Enterohemorrhagic Escherichia
coli (EHEC) is the causative agent of severe diarrheal disease
in humans. Cattle are the natural reservoir of EHEC, and approximately
75% of EHEC infections in humans stem from bovine products. Many common
bacterial pathogens, including EHEC, rely on chemical communication
systems, such as quorum sensing (QS), to regulate virulence and facilitate
host colonization. EHEC uses SdiA from E. coli (SdiAEC), an orphan LuxR-type receptor, to sense N-acyl l-homoserine lactone (AHL) QS signals produced
by other members of the bovine enteric microbiome. SdiAEC regulates two phenotypes critical for colonizing cattle: acid resistance
and the formation of attaching and effacing lesions. Despite the importance
of SdiAEC, there is very little known about its selectivity
for different AHL signals, and no chemical inhibitors that act specifically
on SdiAEC have been reported. Such compounds would represent
valuable tools to study the roles of QS in EHEC virulence. To identify
chemical modulators of SdiAEC and delineate the structure–activity
relationships (SARs) for AHL activity in this receptor, we report
herein the screening of a focused library composed largely of AHLs
and AHL analogues in an SdiAEC reporter assay.
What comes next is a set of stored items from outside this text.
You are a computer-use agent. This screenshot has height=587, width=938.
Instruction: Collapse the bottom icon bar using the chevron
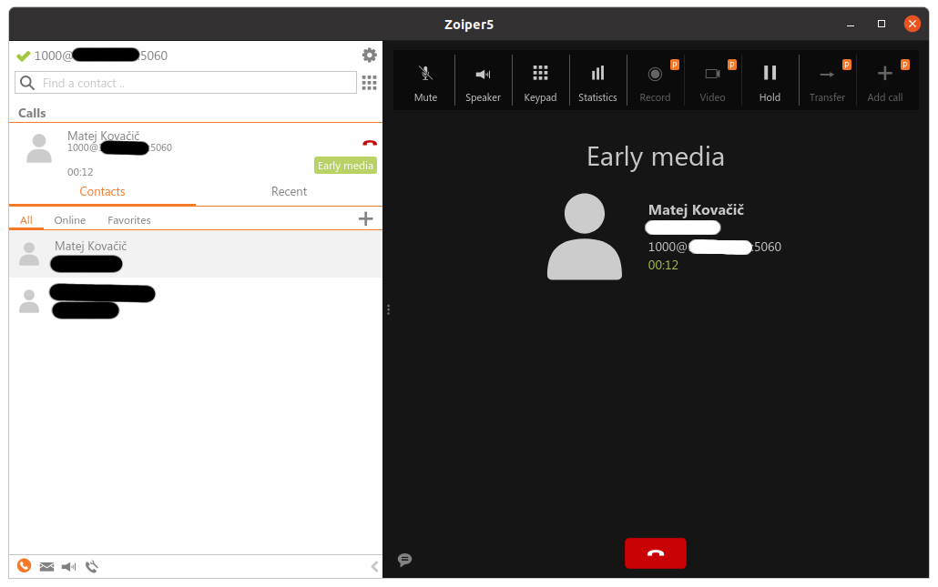click(373, 566)
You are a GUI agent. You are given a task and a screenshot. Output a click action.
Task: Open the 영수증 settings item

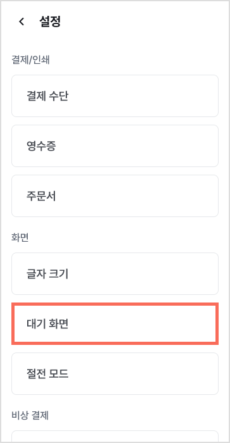coord(115,146)

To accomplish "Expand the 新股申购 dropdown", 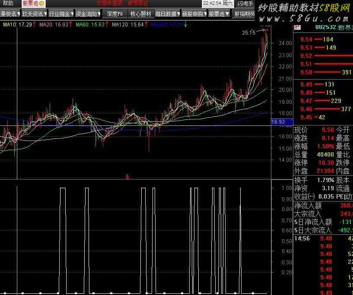I will click(194, 14).

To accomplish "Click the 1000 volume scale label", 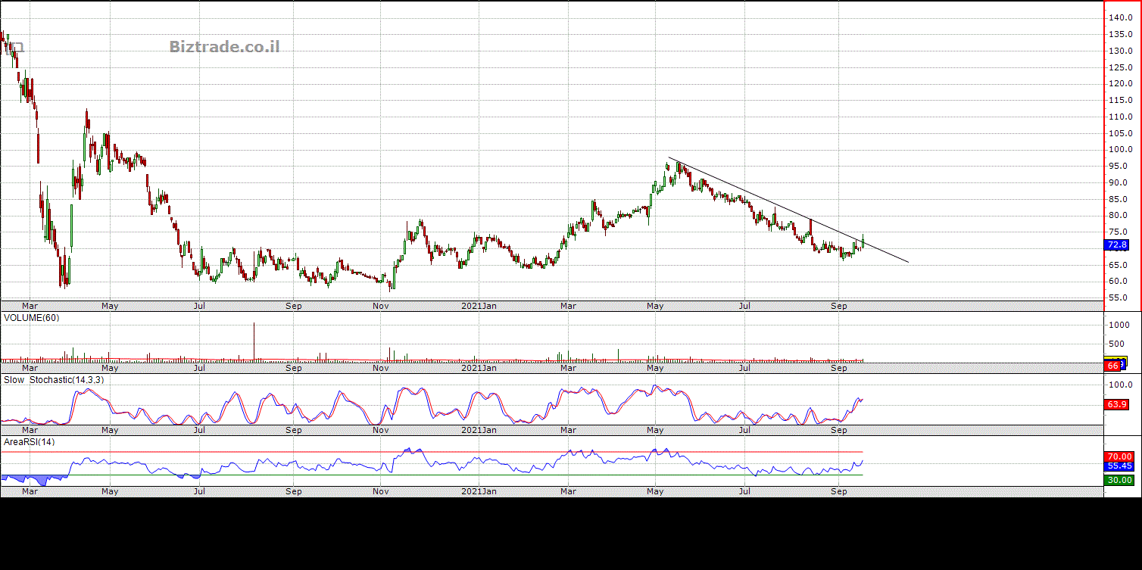I will pyautogui.click(x=1119, y=325).
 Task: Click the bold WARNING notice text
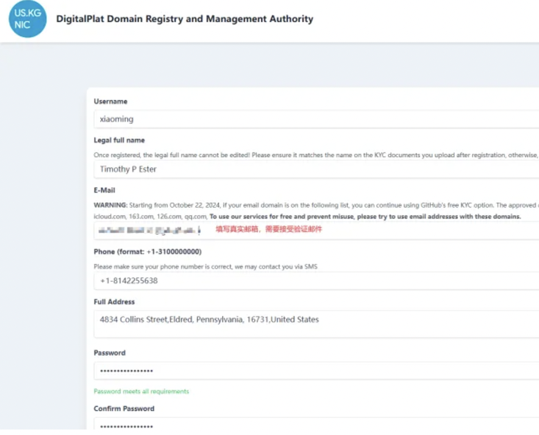111,205
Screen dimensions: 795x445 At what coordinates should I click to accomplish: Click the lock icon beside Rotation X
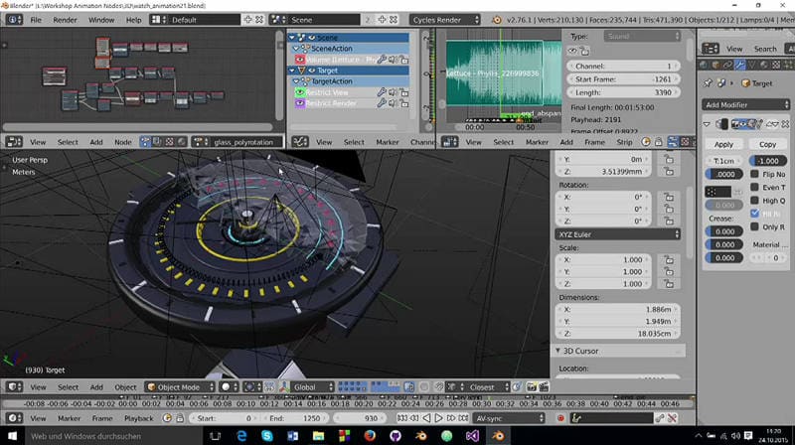669,197
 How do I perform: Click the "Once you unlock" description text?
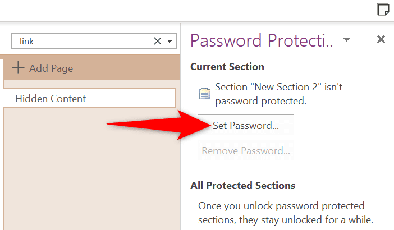282,212
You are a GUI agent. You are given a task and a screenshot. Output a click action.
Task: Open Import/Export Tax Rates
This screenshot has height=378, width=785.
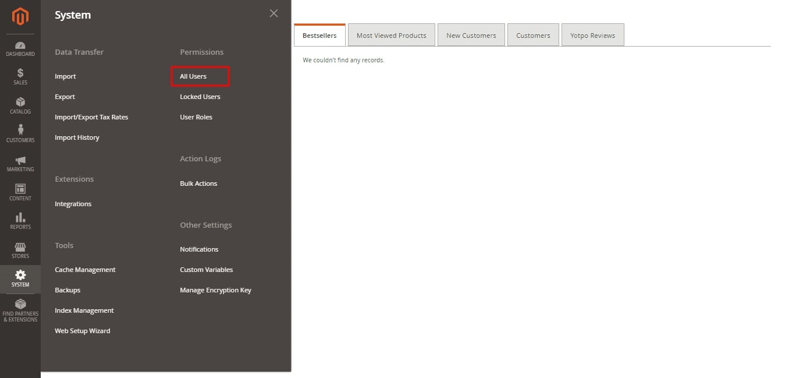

We describe
the identity and SARs of potent modulators of SdiAEC activity,
examine the promiscuity of SdiAEC, characterize the mechanism
of a covalent inhibitor, and provide phenotypic assay data to support
that these compounds can control SdiAEC-dependent acid
resistance in E. coli. These SdiAEC modulators could be used to advance the study of LuxR-type receptor/ligand
interactions, the biological roles of orphan LuxR-type receptors,
and potential QS-based therapeutic approaches.